Rossella Giannotti, ex impiegata Siemens, di «padre comunista internazionalista», abita in una casa costruita dalla Lega delle cooperative «in una città che è Medaglia d’oro alla Resistenza», e si sente «anarchica, dal momento che i comunisti li hanno soppressi». Non sa se voterà Pd, se lo farà «dovrò turarmi il naso».
Fabrizio Fabrizi, ex ferroviere a Greco Pirelli: «Questa era la città più industriale d’Italia, più di Torino, ora è un dormitorio del terziario. C’era Alitalia, c’era Impregilo, se ne sono andati.
Restano gli ipermercati». Andrà a votare? «La sinistra mi ha rotto. È dalla scissione di Livorno che si dividono. Invece la destra nelle difficoltà si ricompatta. Vincerà».

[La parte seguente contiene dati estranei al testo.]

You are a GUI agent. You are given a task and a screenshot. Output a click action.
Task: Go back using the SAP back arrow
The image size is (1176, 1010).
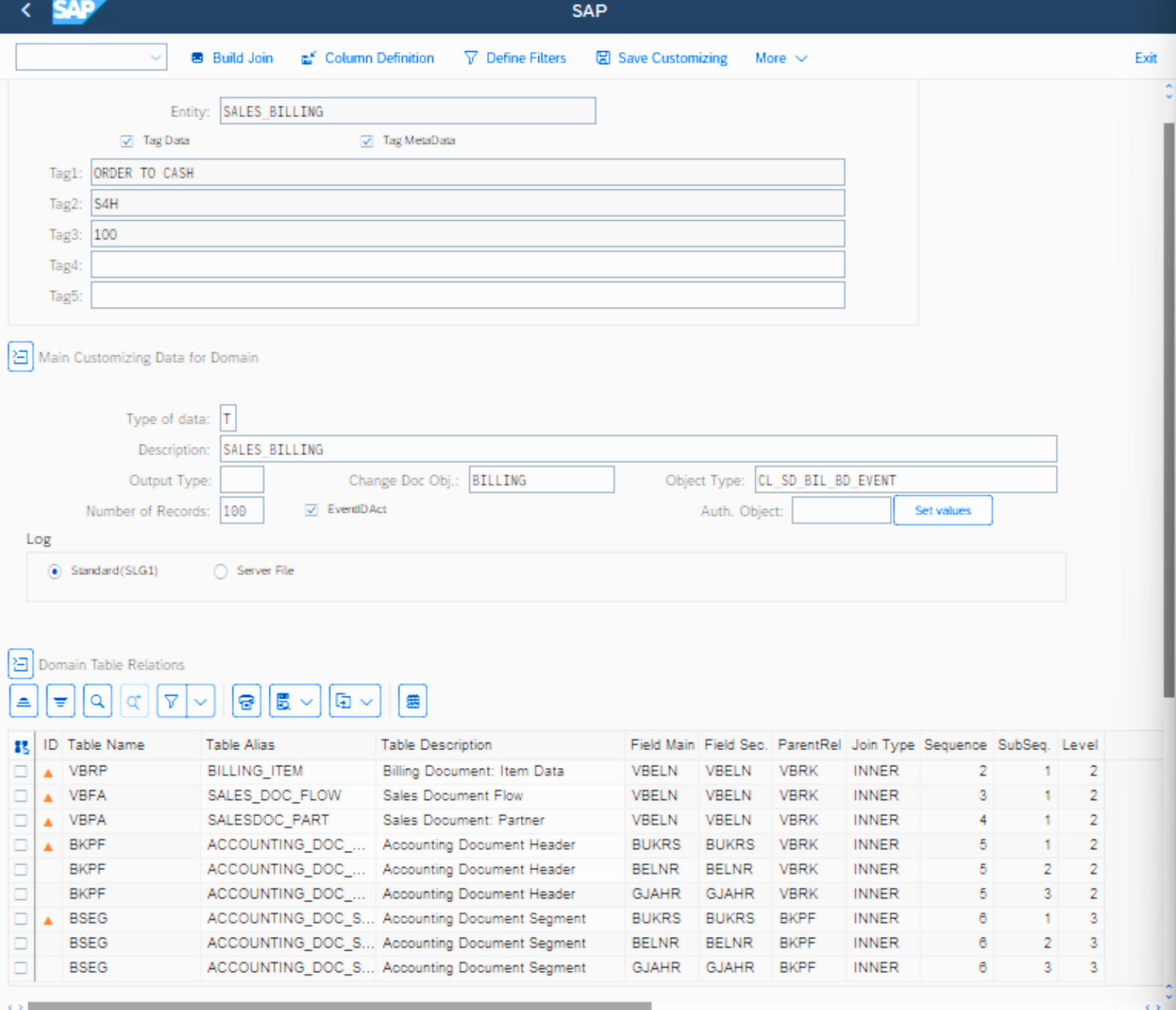click(26, 10)
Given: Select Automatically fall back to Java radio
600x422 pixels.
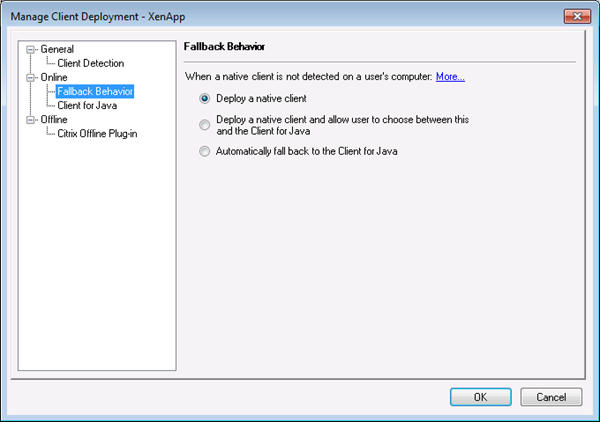Looking at the screenshot, I should [x=205, y=151].
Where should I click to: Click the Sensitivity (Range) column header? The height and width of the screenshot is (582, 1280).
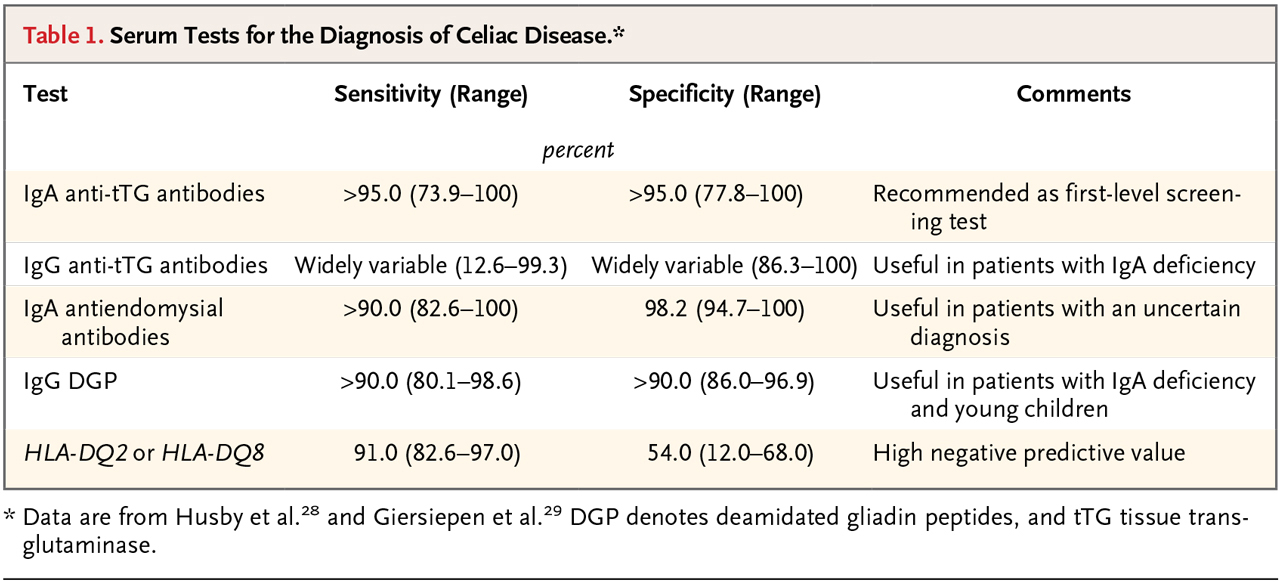coord(431,95)
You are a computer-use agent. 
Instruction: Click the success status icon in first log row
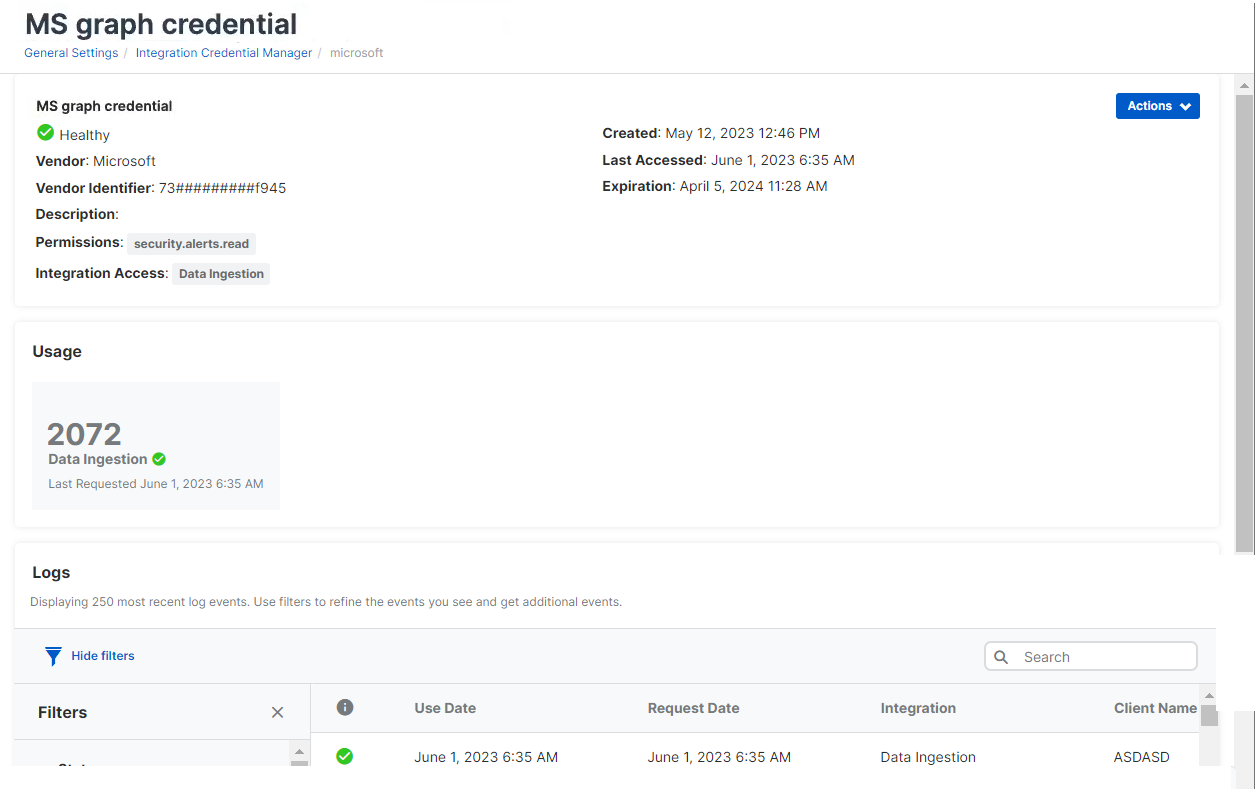coord(345,757)
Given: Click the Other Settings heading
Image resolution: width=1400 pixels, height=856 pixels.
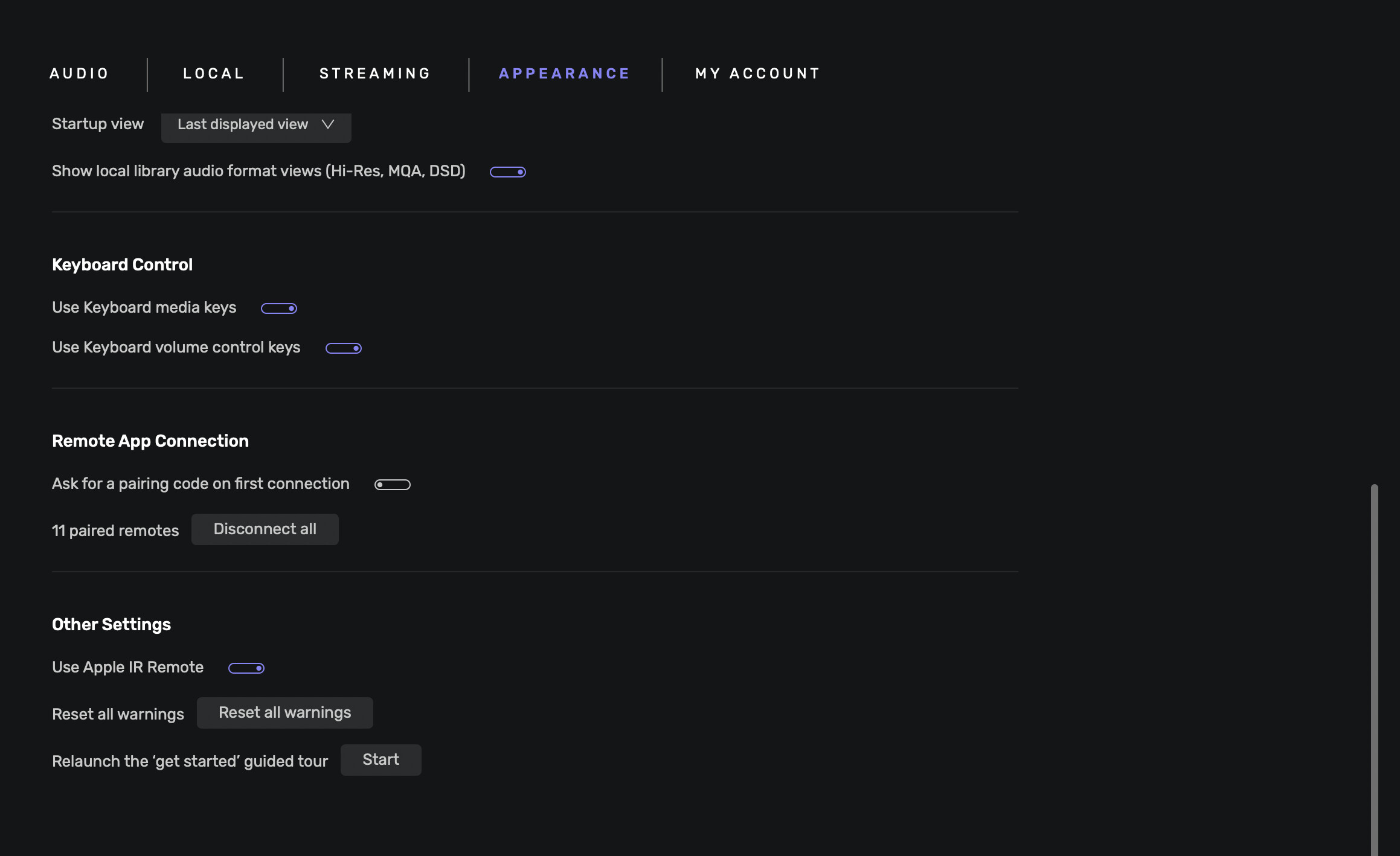Looking at the screenshot, I should [x=111, y=625].
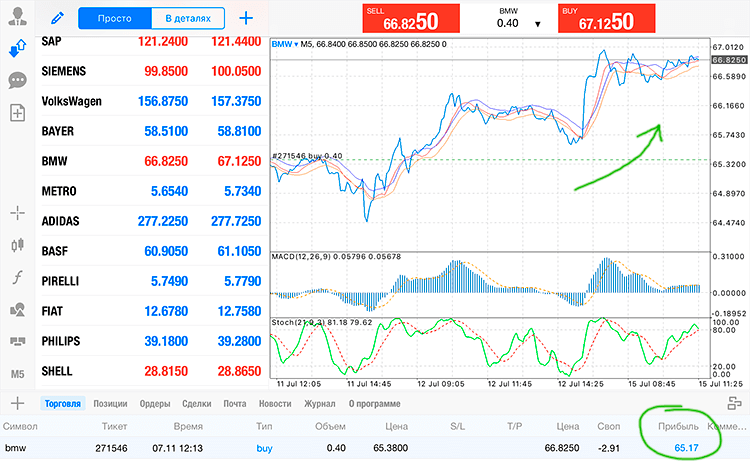Open the Новости tab
This screenshot has height=461, width=750.
pos(275,404)
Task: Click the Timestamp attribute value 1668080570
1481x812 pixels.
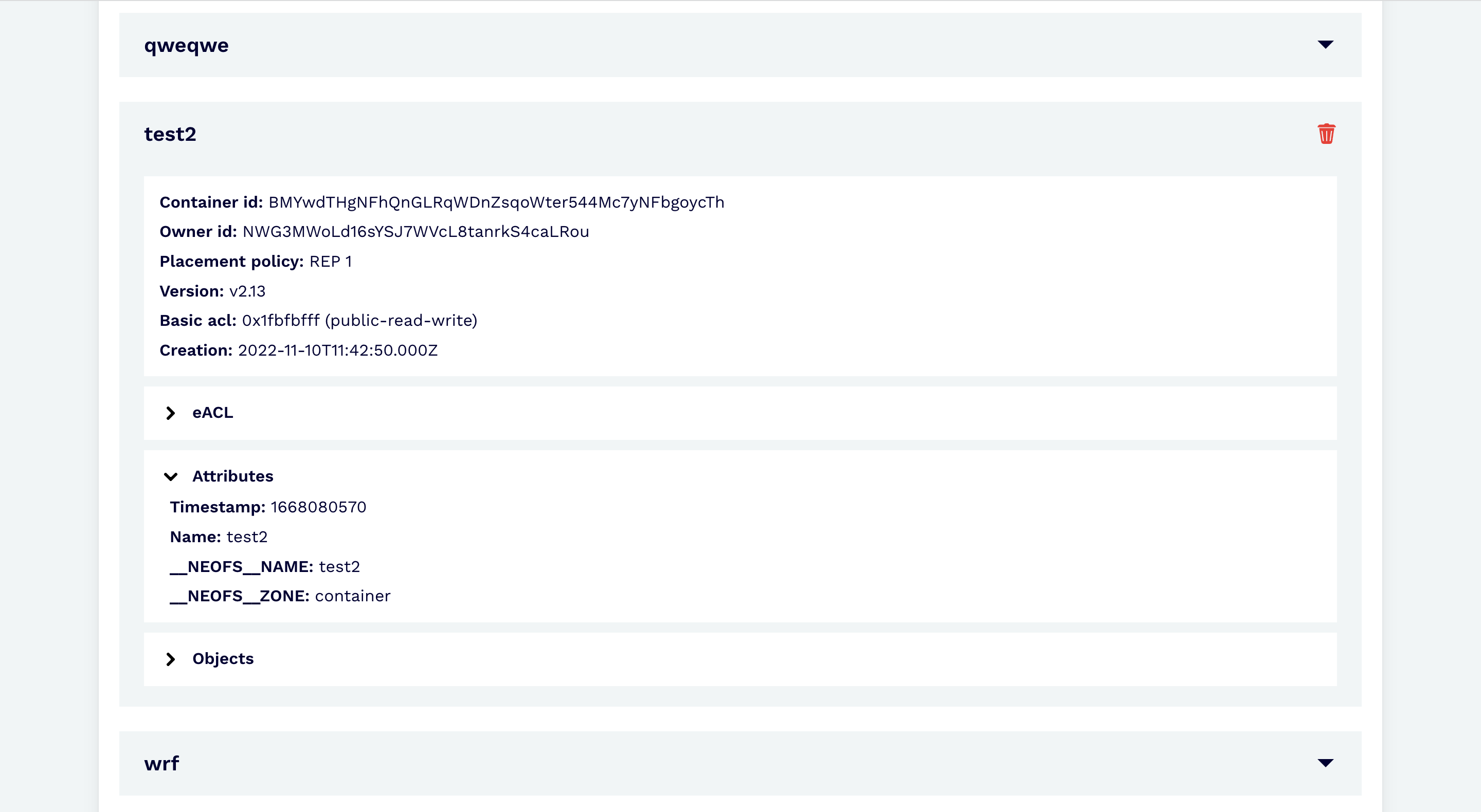Action: 318,507
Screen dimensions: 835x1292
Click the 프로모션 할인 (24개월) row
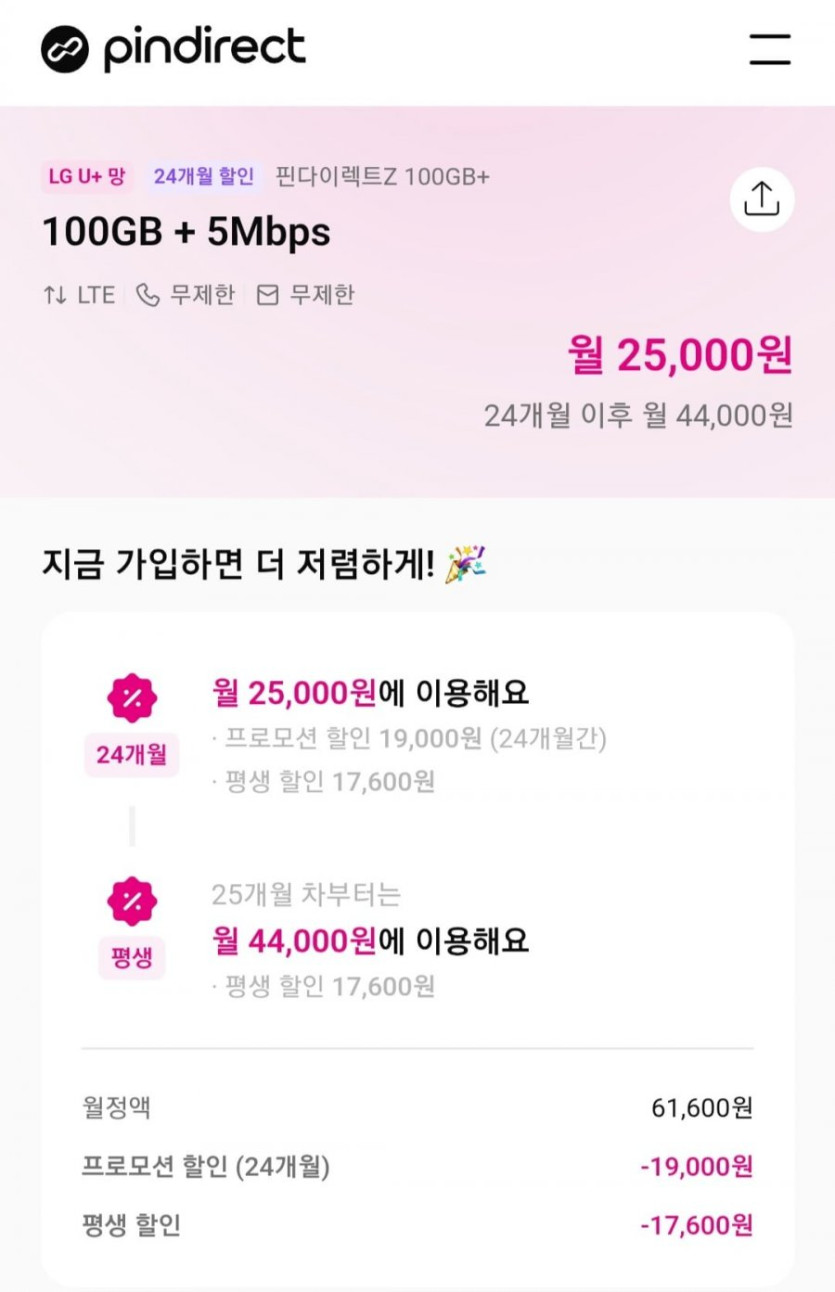pyautogui.click(x=417, y=1167)
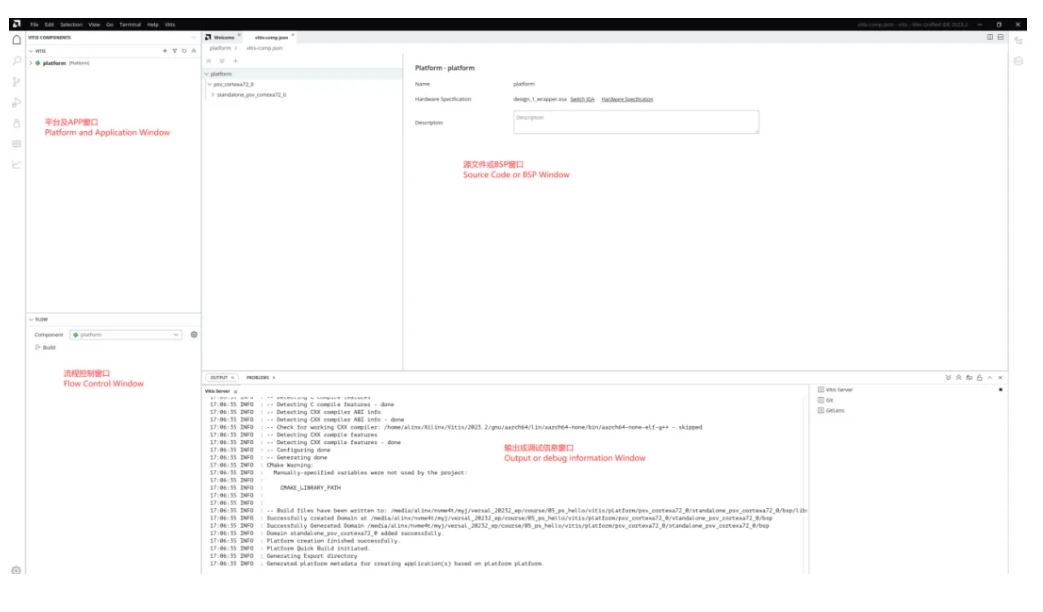Click the filter icon in Vitis Components

pyautogui.click(x=174, y=50)
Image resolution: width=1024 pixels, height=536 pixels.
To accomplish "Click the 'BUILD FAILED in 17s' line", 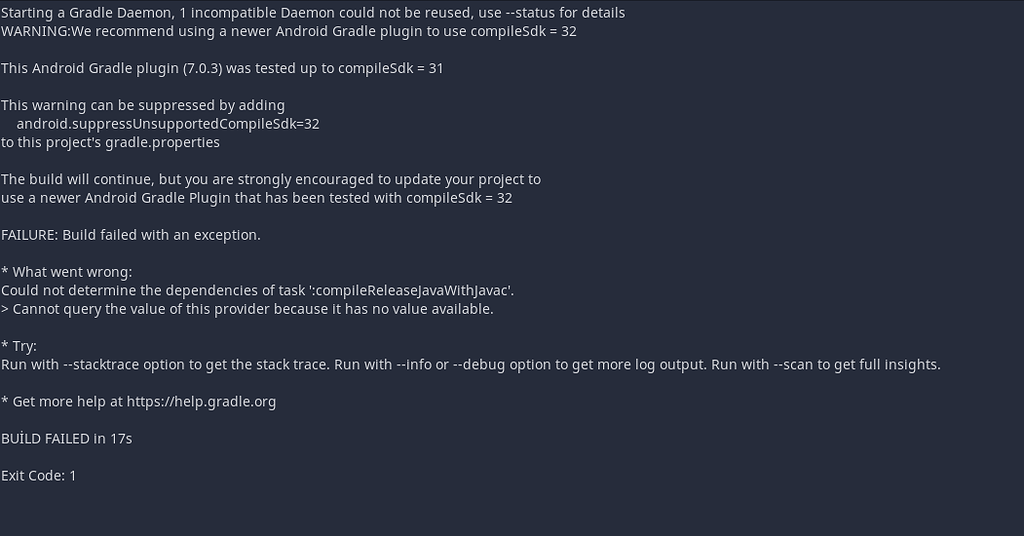I will tap(67, 439).
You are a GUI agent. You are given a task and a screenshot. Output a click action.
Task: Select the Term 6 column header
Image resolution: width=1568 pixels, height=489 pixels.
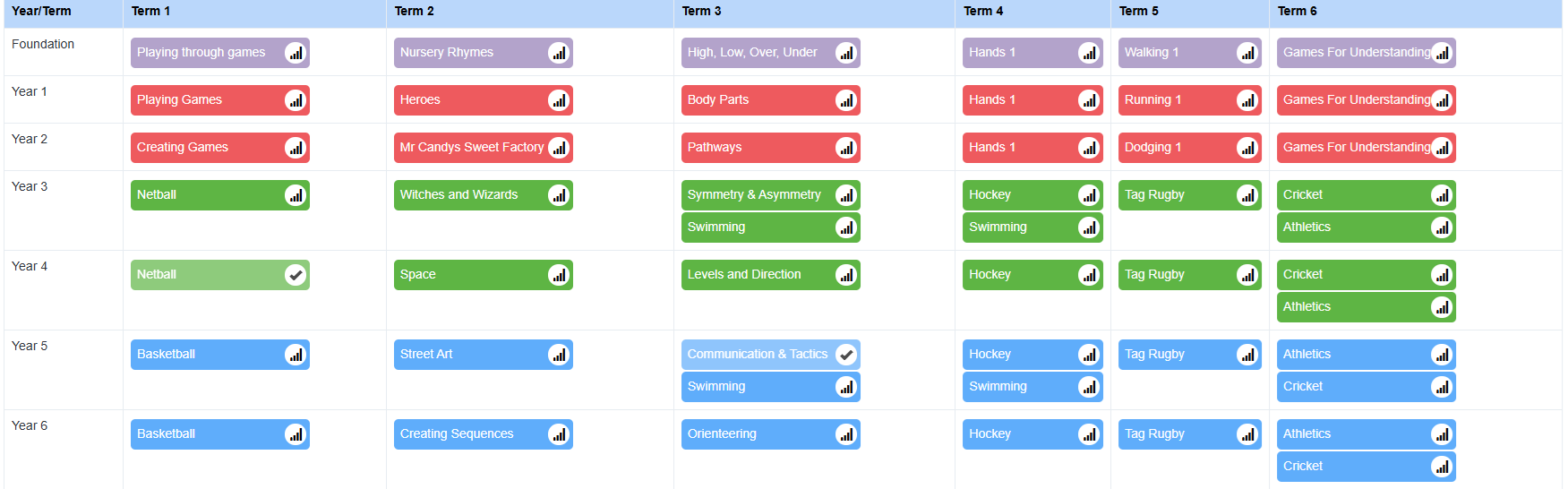[x=1297, y=11]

Al centro commerciale Vulcano nessuno sa il perché di quel nome. Era uno degli stabilimenti Falck, con Concordia, Vittoria e Unione.
Al posto del grande forno della ghisa ci sono negozi e bar, e sotto i garage c’è un bel pezzo di storia che nessuno ricorda, un tizio fermato al volo dice «si chiama così perché piace ai bambini, no?». Un tale Franco, impiegato commerciale di 37 anni, ha votato Pd, «ma mi ha deluso su lavoro e immigrazione». Quindi, che vota?
«Lega o Forza Italia. Decido all’ultimo». Giorgio Oldrini, sindaco dal 2002 al 2012, (figlio di Abramo, sindaco dal 1946 al 1962, uno che faceva il tornitore alla Breda): «Perché succede questo?
Perché lo spirito di Sesto non c’è più dagli anni Ottanta, e la memoria purtroppo è una cosa labile. Non ci sono più i grandi partiti, che spiegavano e mediavano», perciò resta lo scontro tra i poveri. «Ciascuno pensa al suo presente. Uno cerca lavoro, non trova niente e si incazza con te», e sarà banale ma va proprio così.